Entries taken from a collection:
^^^^^^^^

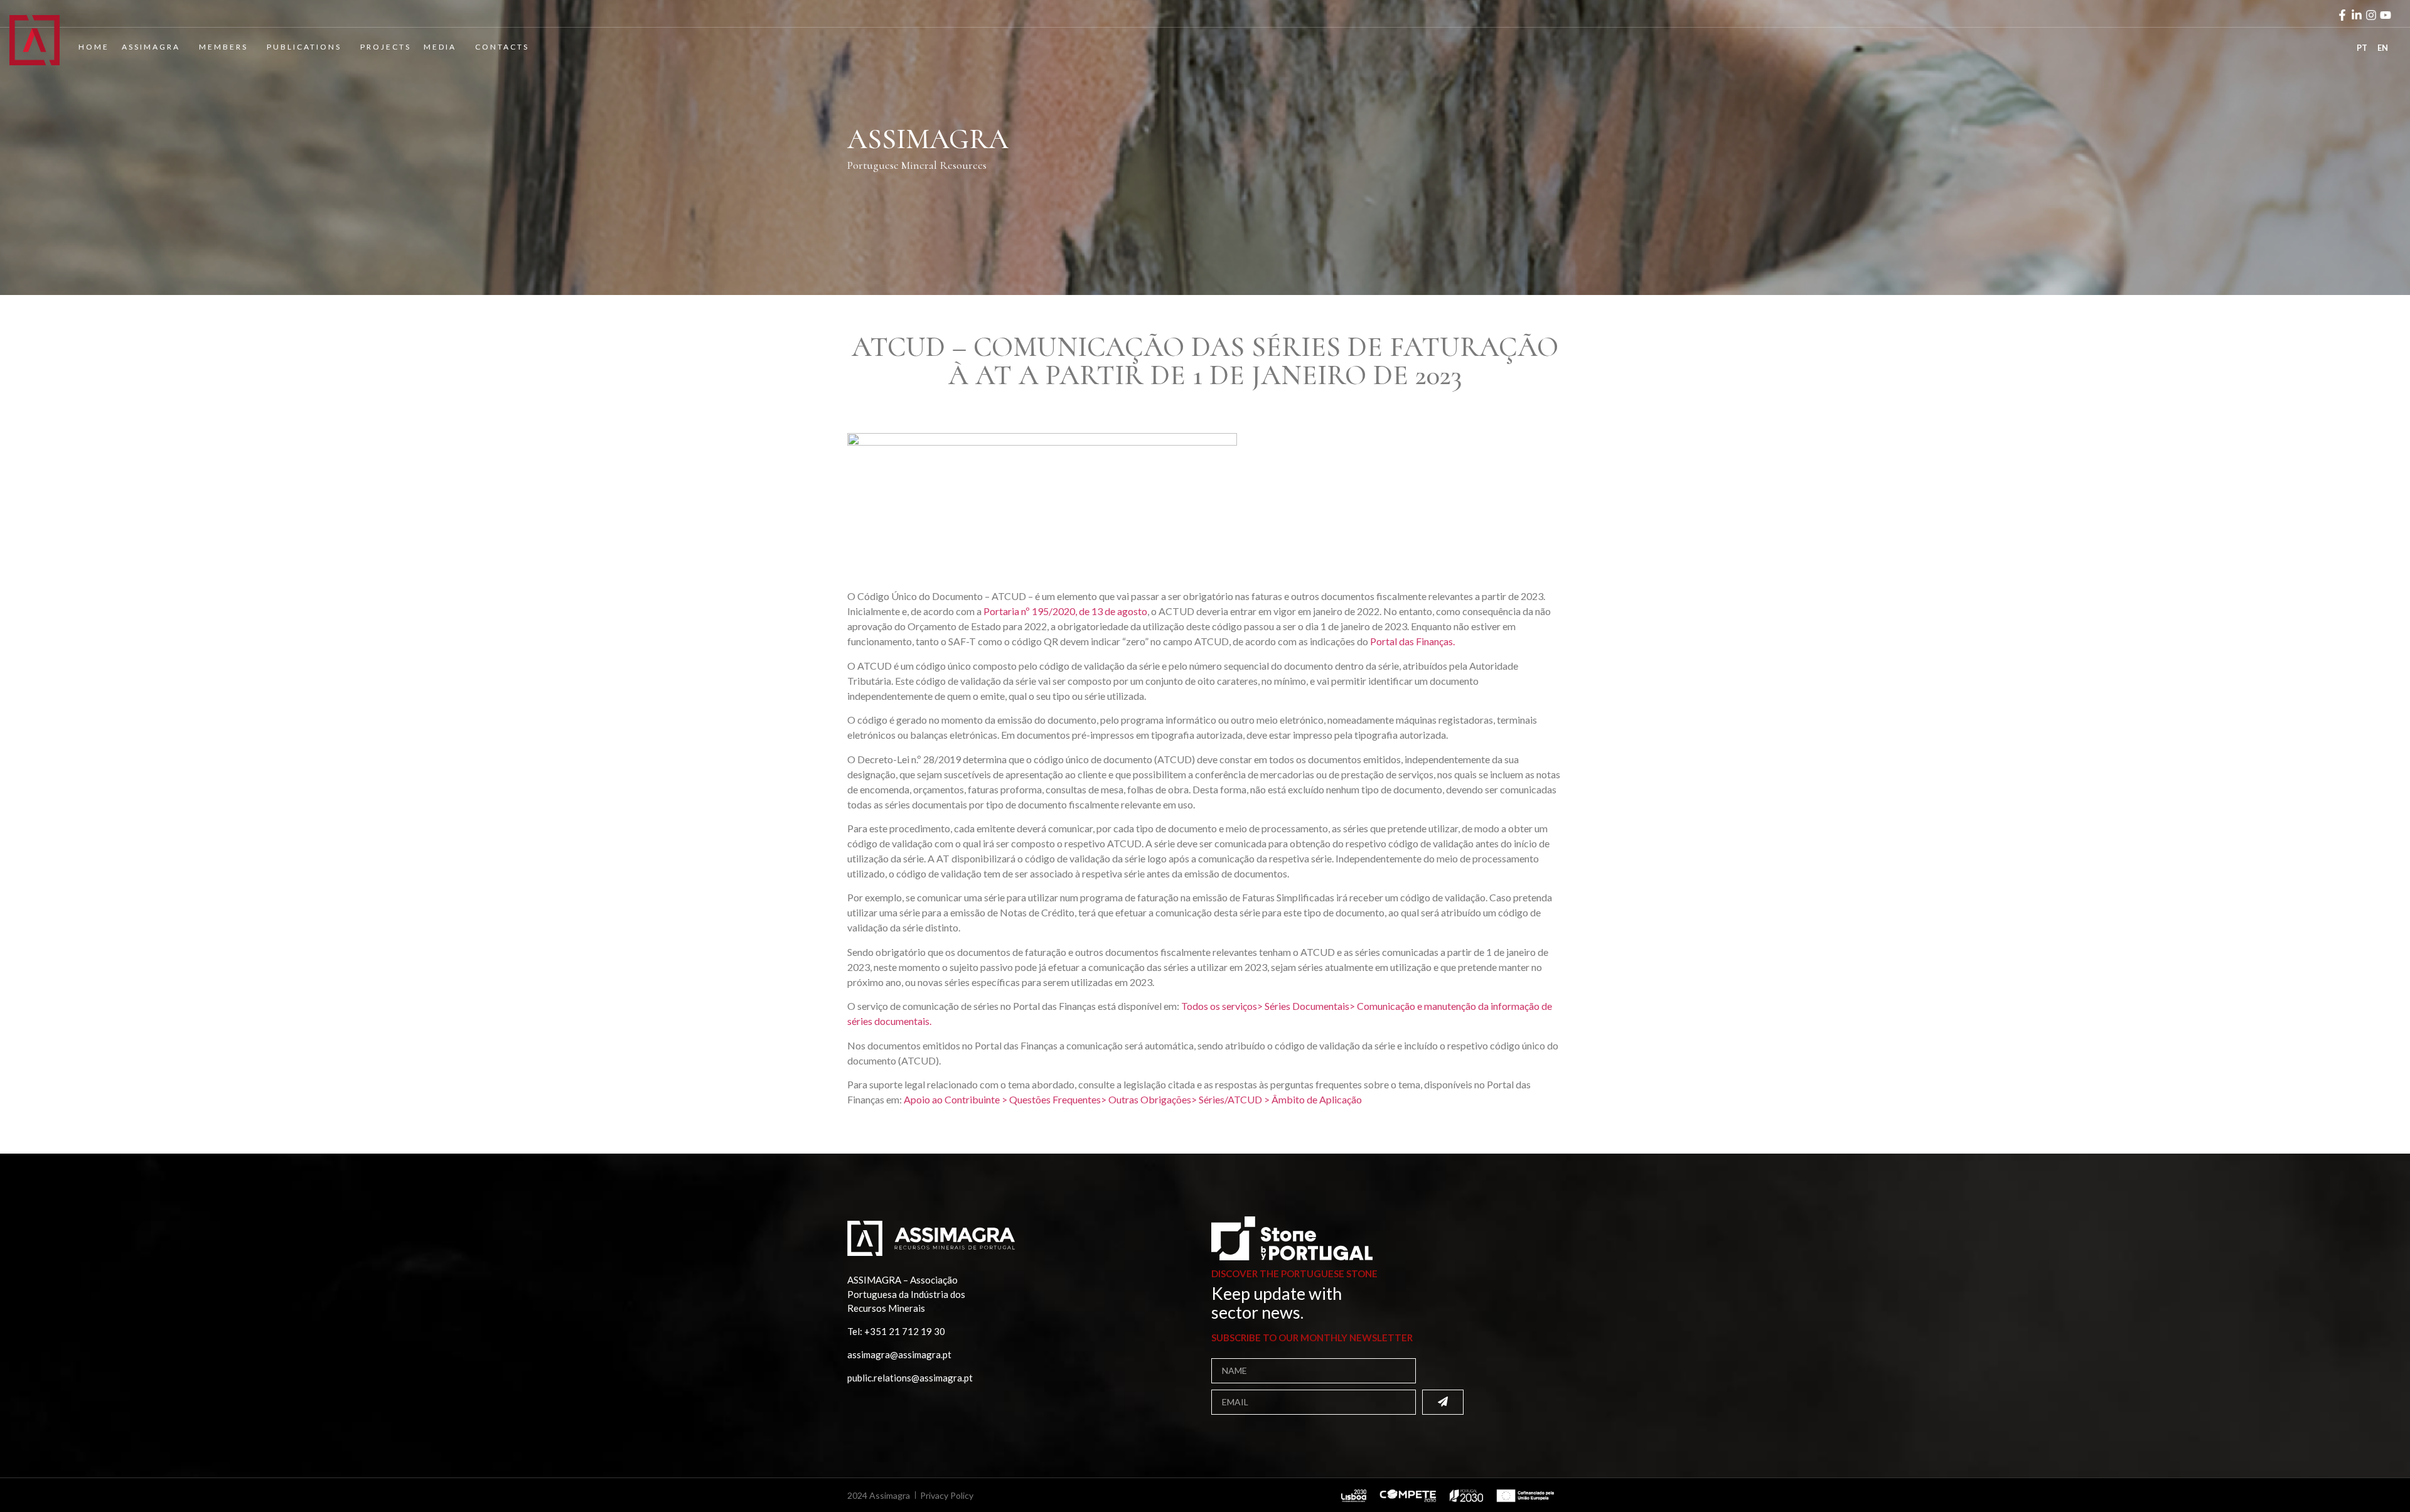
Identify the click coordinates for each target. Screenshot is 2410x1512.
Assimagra (151, 46)
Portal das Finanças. (1412, 641)
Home (93, 46)
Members (223, 46)
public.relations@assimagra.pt (910, 1377)
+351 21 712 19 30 (904, 1331)
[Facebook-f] (2342, 15)
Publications (304, 46)
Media (440, 46)
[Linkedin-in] (2356, 15)
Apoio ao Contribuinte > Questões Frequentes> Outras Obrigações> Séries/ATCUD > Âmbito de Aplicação (1133, 1099)
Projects (385, 46)
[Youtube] (2385, 15)
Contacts (502, 46)
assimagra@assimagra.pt (899, 1354)
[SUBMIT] (1443, 1402)
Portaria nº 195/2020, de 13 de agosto (1065, 611)
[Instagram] (2371, 15)
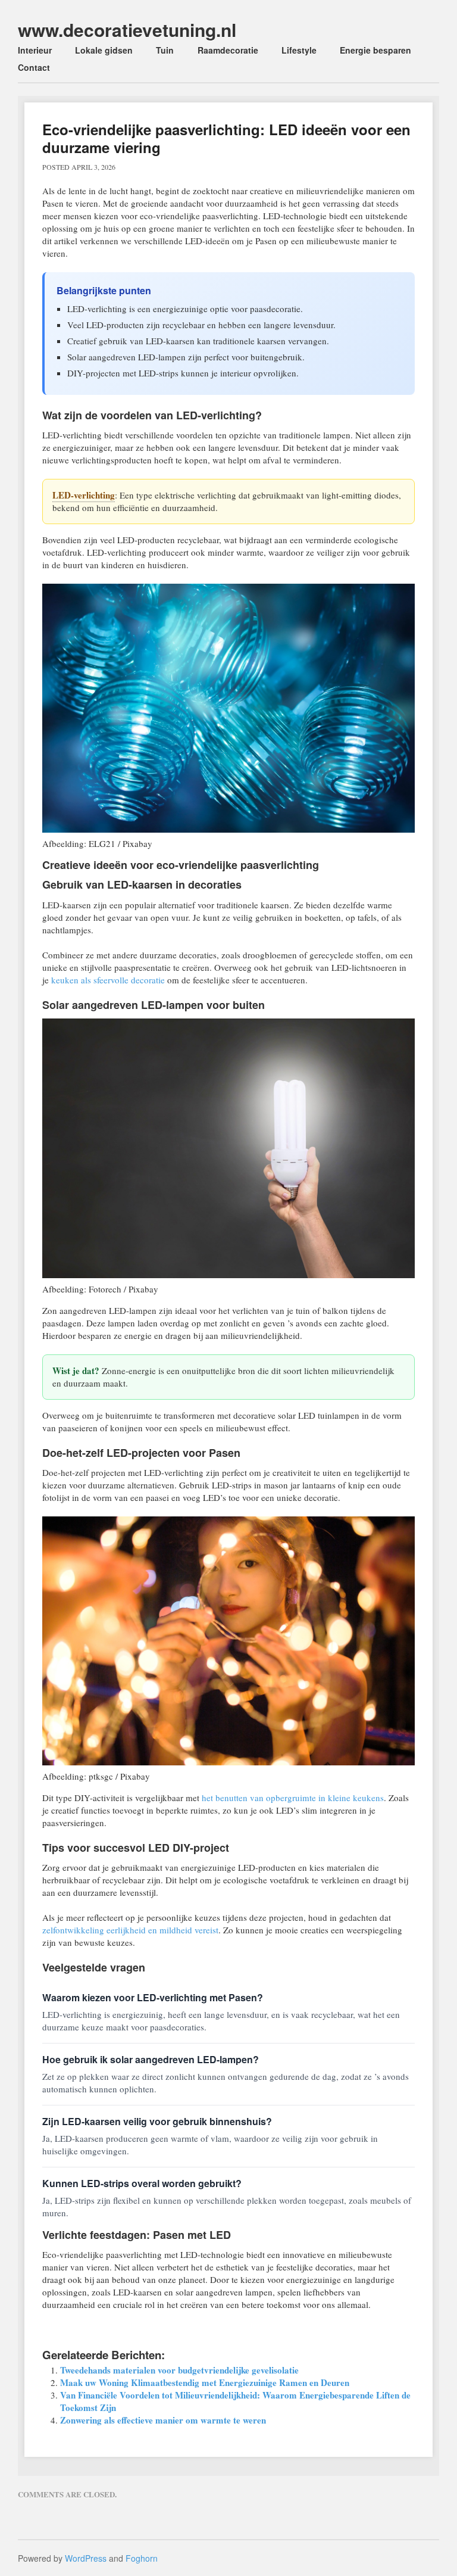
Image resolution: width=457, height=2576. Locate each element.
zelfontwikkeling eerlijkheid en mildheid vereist (130, 1930)
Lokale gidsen (104, 50)
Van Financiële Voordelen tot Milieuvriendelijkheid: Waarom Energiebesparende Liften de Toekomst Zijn (235, 2401)
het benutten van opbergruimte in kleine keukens (293, 1797)
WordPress (86, 2558)
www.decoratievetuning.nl (127, 29)
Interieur (35, 50)
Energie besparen (375, 50)
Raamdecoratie (228, 50)
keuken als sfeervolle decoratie (108, 980)
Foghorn (142, 2558)
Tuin (165, 50)
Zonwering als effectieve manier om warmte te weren (163, 2420)
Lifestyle (299, 50)
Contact (34, 67)
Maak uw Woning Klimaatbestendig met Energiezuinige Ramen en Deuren (204, 2382)
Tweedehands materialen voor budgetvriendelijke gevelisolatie (179, 2369)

^^^^^^^^

[What is being asked] Transcribe the lines above exactly, setting aside any picture among them.

[Written solution]
Identify the click coordinates for each target. Screenshot is 2410x1512.
Assimagra (151, 46)
Portal das Finanças. (1412, 641)
Home (93, 46)
Members (223, 46)
public.relations@assimagra.pt (910, 1377)
+351 21 712 19 30 (904, 1331)
[Facebook-f] (2342, 15)
Publications (304, 46)
Media (440, 46)
[Linkedin-in] (2356, 15)
Apoio ao Contribuinte > Questões Frequentes> Outras Obrigações> Séries/ATCUD > Âmbito de Aplicação (1133, 1099)
Projects (385, 46)
[Youtube] (2385, 15)
Contacts (502, 46)
assimagra@assimagra.pt (899, 1354)
[SUBMIT] (1443, 1402)
Portaria nº 195/2020, de 13 de agosto (1065, 611)
[Instagram] (2371, 15)
Image resolution: width=457, height=2576. Locate each element.
zelfontwikkeling eerlijkheid en mildheid vereist (130, 1930)
Lokale gidsen (104, 50)
Van Financiële Voordelen tot Milieuvriendelijkheid: Waarom Energiebesparende Liften de Toekomst Zijn (235, 2401)
het benutten van opbergruimte in kleine keukens (293, 1797)
WordPress (86, 2558)
www.decoratievetuning.nl (127, 29)
Interieur (35, 50)
Energie besparen (375, 50)
Raamdecoratie (228, 50)
keuken als sfeervolle decoratie (108, 980)
Foghorn (142, 2558)
Tuin (165, 50)
Zonwering als effectieve manier om warmte te weren (163, 2420)
Lifestyle (299, 50)
Contact (34, 67)
Maak uw Woning Klimaatbestendig met Energiezuinige Ramen en Deuren (204, 2382)
Tweedehands materialen voor budgetvriendelijke gevelisolatie (179, 2369)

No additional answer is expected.